No matter which surgery is performed, children with tricuspid atresia will need more heart surgeries:
- Bidirectional Glenn procedure: This surgery is done when the child is 3 to 6 months old. The superior vena cava, a vein carrying deoxygenated blood into the heart, is detached from the heart and connected directly to the pulmonary artery. The Blalock-Taussig shunt is removed. This allows blood from the upper body to flow directly to the lungs to pick up oxygen without having to be pumped by the heart. It also keeps blood that already has oxygen from returning to the lungs, so the heart doesn’t have to do unnecessary work. At this point, blood returning from the lower body through the inferior vena cava is still going directly back to the body without first going through the lungs. Because of this, the child will continue to have low oxygen levels and may still appear blue (cyanosis).
- Fontan procedure: The third surgery to improve blood circulation is usually done when the child is between ages 2 and 4. This procedure involves connecting the inferior vena cava directly to the pulmonary artery, forcing all blood returning from the body to pass through the lungs and pick up oxygen before being pumped back out to the body. This procedure will lead to better oxygen levels in the blood, which will diminish signs of cyanosis, and the child’s skin and lips should no longer appear blue.

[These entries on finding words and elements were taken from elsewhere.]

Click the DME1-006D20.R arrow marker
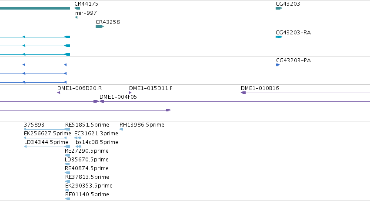 59,93

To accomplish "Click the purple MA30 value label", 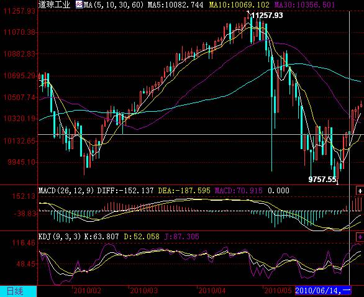I will coord(304,4).
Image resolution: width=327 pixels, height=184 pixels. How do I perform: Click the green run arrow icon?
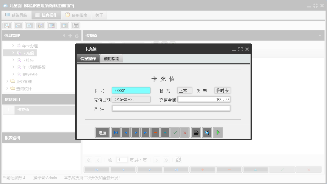point(218,132)
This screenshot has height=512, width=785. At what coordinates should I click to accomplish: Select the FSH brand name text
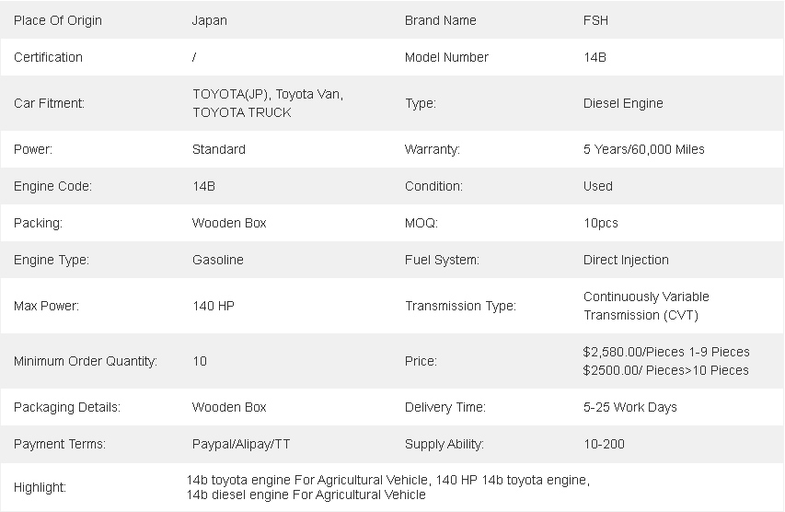[595, 20]
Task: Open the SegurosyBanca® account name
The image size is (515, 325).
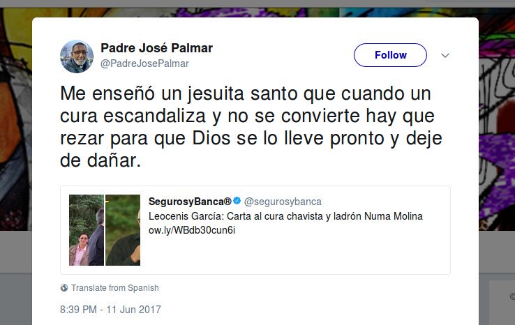Action: coord(190,202)
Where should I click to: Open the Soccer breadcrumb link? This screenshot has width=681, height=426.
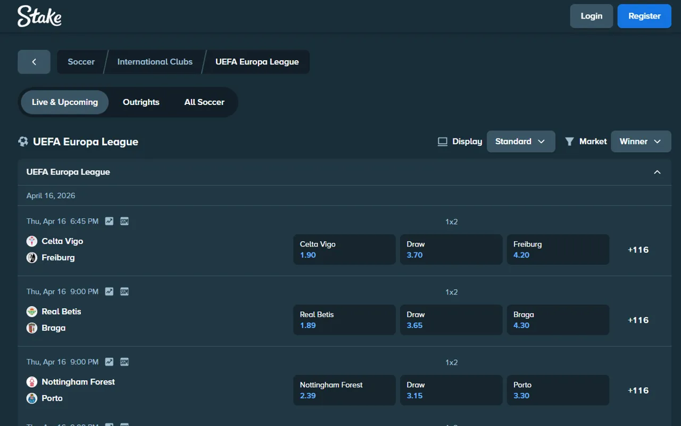pos(81,62)
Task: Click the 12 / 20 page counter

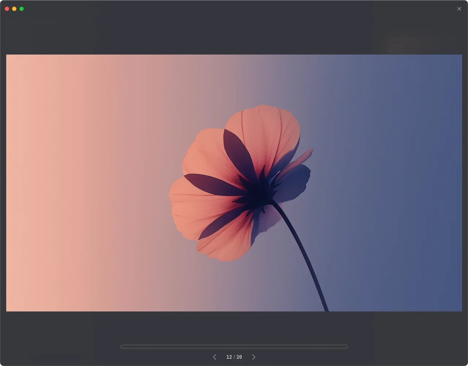Action: [x=234, y=357]
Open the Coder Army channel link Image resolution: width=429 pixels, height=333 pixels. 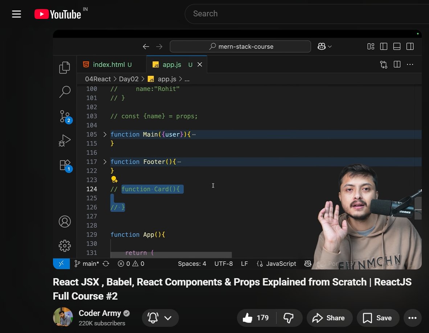(99, 313)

Tricuspid Atresia Complications and Follow-up Care
The results for the three-stage tricuspid atresia repair surgeries are generally good. Expected survival rates for children who complete all three stages of surgery are 75% to 95%, depending on the factors unique to each child and the care they receive.
Long-term quality of life following the Fontan operation is usually good. Currently, the oldest patients who have had this procedure are age 30 and older. However, complications can occur, including heart rhythm issues that require medication or pacemaker placement. Lung issues also can occur, including a decrease in blood oxygen levels. Digestive issues can occur due to protein loss in the stool, which results in swelling and water retention. Some patients, despite doing well after surgeries, may need a heart or lung transplant later in life.